Читаем Замурованные: Хроники Кремлевского централа полностью

Ларек здесь гораздо разнообразнее, чем на «девятке», можно заказывать свежую пиццу и цыплят-гриль. Однако в передачах почему-то запрещены помидоры, огурцы и всякая зелень. Тяжелее родным: чтобы организовать передачу, они убивают по два дня кряду.

В правом дальнем углу хаты — иконостас, под которым на примотанной веревками к трубе картонной подставке чадит подсолнечным маслом самодельная лампадка. В свое время латифундист Вася Бойко из-за такой вот лампадки заработал на «девятке» несколько карцеров.

Гуляем. Дворики не асфальт, а раздолбленная бетонка, стены — желтая шуба. Решетка — на высоте двух с половиной метров, узкая лавка приделана к стене. И никакой музыки, перекрикивайся, слушай соседей. Слева от нас раздаются повизгивающие смешки, сквозь которые прорывается натужное мурчание типа «шухер», «братан», что благодаря манере растягивать гласные звучало пошло и неестественно.

— Соседи, с какой хаты? — реагирует на «братан» Саня.

— Два семь, — робко отзываются после взятой паузы.

— Понятно, — брезгливо сплевывает Чех.

— Кто там? — интересуюсь я.

— Мэр Тамбова Косенков и Антон Вахонин.

— Подожди… Вахонин, Вахонин… Что-то знакомое. Это который с братом и еще одним подонком девятнадцатилетнюю девчонку изнасиловали. Брат у него Илья в Счетной палате работал, а те двое — шнырями в Госдуме.

— Антон утверждал, что это постанова.

— Интересно, с какой целью?

— Вроде как Антон должен был стать депутатом, а его таким образом сняли с пробега.

— Ага! А его брат метил в председатели Счетной палаты. Нет, Саня, такие вопросы сейчас решаются без уголовки, исключительно в русле спортивно-денежных отношений. Или олимпийское золото, или пять миллионов в кассу.
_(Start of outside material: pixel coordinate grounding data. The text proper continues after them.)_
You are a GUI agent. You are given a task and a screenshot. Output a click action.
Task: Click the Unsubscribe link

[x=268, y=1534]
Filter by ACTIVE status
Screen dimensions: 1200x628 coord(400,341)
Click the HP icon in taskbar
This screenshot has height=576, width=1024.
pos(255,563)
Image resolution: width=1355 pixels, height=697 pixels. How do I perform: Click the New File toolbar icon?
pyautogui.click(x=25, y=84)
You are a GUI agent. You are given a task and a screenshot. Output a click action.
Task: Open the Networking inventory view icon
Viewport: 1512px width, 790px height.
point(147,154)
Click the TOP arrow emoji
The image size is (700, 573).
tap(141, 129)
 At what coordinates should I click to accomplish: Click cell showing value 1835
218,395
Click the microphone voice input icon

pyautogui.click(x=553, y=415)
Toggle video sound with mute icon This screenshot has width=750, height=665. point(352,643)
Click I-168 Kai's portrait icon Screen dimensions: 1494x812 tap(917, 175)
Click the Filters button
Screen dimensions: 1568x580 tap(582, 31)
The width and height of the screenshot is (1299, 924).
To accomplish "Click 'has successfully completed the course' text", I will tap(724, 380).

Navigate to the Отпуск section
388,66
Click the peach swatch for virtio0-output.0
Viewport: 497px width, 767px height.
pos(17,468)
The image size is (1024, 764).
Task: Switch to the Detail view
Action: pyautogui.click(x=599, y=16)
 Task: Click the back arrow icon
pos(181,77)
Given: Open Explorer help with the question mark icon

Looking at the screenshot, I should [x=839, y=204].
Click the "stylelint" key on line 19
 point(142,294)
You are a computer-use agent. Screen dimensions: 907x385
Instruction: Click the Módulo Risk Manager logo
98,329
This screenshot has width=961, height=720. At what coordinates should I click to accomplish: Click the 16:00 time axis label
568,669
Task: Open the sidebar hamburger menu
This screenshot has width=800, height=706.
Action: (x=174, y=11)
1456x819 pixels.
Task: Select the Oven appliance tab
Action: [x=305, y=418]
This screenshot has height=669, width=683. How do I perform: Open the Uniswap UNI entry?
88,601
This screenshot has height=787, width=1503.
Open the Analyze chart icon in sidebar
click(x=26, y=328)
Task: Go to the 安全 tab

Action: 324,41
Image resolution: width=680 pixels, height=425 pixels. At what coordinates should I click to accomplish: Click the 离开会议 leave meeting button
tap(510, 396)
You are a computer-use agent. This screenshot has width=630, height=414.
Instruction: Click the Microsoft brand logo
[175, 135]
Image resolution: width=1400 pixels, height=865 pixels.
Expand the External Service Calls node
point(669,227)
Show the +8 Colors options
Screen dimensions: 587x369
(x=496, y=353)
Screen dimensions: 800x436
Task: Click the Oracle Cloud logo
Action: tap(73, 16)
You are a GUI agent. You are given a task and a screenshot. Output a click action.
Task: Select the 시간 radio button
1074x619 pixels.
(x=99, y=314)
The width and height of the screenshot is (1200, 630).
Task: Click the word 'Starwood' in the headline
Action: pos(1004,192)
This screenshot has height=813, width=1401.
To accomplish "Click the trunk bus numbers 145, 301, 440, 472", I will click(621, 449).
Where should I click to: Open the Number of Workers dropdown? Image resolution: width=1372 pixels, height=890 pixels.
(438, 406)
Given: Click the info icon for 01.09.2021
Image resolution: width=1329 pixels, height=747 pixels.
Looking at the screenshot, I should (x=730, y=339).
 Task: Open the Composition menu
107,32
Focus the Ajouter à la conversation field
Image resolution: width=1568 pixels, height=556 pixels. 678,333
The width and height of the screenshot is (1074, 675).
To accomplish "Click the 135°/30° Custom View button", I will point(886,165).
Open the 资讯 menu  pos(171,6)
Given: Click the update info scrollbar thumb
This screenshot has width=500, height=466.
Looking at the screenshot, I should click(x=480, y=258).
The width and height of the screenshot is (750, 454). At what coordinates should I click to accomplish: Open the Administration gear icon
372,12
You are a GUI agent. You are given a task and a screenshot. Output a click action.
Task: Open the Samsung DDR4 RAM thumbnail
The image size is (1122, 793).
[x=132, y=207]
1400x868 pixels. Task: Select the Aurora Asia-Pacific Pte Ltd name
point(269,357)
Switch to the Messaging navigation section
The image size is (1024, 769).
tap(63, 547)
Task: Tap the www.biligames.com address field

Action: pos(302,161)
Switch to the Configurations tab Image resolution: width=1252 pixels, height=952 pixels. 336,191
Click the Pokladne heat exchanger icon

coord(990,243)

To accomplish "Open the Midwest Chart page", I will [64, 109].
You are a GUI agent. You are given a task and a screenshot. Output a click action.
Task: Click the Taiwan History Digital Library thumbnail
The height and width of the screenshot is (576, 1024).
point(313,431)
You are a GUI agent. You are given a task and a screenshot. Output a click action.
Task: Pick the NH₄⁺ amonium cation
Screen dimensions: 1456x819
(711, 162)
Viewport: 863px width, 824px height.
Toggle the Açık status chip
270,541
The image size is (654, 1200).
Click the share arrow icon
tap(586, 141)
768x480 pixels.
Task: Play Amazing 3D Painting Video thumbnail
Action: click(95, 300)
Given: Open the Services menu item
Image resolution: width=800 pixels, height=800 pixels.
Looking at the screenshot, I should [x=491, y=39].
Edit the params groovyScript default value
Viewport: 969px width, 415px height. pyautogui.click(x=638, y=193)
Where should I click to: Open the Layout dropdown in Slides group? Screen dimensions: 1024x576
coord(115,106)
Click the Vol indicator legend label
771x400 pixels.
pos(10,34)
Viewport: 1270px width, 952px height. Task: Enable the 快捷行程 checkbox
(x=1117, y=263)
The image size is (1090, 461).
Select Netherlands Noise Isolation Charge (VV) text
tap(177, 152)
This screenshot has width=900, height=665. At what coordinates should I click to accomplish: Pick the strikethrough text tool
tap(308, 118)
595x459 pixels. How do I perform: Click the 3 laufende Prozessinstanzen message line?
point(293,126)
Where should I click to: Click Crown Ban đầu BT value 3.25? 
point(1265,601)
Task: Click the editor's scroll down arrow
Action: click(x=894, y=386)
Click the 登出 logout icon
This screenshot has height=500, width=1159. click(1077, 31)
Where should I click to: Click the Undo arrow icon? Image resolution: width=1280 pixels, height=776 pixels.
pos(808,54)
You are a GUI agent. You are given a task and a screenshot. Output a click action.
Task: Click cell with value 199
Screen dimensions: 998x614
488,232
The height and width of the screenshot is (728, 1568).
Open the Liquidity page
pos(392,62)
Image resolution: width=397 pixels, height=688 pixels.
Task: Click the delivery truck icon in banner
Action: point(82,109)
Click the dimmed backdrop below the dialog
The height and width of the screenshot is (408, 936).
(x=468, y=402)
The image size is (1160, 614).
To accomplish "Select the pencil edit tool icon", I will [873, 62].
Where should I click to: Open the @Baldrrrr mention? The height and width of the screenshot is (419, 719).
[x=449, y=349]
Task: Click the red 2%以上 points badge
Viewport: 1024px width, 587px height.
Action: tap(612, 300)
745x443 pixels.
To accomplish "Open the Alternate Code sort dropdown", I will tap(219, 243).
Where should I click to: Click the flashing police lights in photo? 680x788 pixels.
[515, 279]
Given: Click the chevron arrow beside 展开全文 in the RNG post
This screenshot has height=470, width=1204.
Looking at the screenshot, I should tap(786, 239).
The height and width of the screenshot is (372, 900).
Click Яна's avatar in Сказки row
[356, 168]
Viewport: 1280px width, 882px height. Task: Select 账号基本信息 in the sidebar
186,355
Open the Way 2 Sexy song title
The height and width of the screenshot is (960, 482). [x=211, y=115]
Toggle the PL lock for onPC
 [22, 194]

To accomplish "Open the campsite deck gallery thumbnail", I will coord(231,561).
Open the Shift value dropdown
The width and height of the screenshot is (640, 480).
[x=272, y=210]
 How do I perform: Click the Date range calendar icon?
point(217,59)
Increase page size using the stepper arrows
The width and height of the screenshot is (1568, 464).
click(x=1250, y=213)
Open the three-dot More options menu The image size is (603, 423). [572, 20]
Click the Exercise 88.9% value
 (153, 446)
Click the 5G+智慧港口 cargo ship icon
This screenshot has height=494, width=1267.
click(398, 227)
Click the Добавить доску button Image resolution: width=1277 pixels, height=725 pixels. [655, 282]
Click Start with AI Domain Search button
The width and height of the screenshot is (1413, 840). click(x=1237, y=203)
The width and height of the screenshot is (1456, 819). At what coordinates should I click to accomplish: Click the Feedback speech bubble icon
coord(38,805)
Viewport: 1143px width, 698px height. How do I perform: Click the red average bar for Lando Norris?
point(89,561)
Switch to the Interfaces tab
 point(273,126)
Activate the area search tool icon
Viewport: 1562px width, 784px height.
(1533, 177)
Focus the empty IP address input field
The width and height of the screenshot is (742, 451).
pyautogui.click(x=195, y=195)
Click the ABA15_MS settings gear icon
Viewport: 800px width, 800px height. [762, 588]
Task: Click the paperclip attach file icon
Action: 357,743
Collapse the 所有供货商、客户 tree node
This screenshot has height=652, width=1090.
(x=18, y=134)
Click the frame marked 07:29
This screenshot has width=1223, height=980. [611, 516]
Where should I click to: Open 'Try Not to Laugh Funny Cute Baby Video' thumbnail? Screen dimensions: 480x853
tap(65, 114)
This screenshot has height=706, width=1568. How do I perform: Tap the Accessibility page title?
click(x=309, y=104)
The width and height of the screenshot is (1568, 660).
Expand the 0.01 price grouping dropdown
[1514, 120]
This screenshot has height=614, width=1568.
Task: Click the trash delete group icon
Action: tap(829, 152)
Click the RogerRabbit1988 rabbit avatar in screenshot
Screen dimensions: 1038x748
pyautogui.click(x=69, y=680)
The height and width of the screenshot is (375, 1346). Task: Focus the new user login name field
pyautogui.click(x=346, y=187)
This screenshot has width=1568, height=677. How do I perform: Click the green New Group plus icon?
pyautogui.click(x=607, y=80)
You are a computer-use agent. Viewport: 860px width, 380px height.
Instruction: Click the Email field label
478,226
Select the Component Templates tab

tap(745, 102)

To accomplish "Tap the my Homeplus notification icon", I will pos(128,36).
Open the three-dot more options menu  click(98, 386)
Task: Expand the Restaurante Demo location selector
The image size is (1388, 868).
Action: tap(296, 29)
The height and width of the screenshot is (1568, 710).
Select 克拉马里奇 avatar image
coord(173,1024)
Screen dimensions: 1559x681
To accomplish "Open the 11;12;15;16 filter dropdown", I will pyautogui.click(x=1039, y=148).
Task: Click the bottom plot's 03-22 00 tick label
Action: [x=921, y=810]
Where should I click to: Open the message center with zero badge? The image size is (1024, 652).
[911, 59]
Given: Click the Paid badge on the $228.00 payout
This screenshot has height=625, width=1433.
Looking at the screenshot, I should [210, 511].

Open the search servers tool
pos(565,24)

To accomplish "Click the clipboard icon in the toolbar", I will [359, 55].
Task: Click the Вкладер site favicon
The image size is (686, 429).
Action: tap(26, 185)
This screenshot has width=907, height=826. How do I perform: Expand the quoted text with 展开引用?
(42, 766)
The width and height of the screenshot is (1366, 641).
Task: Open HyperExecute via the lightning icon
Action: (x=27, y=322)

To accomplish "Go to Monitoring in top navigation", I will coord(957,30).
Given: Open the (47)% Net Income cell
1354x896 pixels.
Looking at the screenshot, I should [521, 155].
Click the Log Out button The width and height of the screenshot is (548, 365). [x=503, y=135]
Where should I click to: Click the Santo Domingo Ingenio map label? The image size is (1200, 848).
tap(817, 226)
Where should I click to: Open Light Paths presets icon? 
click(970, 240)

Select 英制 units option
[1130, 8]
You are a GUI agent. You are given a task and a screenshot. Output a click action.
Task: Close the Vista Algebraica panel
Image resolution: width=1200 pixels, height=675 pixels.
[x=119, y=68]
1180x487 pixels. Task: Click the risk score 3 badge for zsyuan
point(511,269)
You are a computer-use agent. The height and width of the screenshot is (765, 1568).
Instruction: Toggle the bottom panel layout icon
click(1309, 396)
— А их там взаправду два брата?

— Чуча и Дрюча.

От Чеха вскоре меня перекинули в камеру напротив. Пятиместка, полный комплект. Мои новые соседи отличались друг от друга практически всем. Единственное, что у них было общего, так это пол. Еврей — мошенник со спрятанным за густыми черными бровями-щетками взглядом походил на здорового жабца, скованного в движениях ленивым равнодушием. Его звали Игорем. Прямо перед моим заездом он вернулся из суда и наводил марафет на дальнем. Второй — убийца Витя, кого-то исполнивший на Урале, об остальных подробностях он умолчал, парень светлый и искренний, если не брать в расчет нежелание распространяться о своей делюге, сидел уже пятый год, неистово молился, часами посвящая себя йоге и отжиманиям. Хохол по имени Гена шел по контрабанде, за полгода тюрьмы размяк и сдался, много курил и кишкоблудствовал, стремительно раздаваясь в габаритах. В хате была зажигалка, но хохол получал заветный огонек только после фразы: «Россия, подогрей Украину газом!»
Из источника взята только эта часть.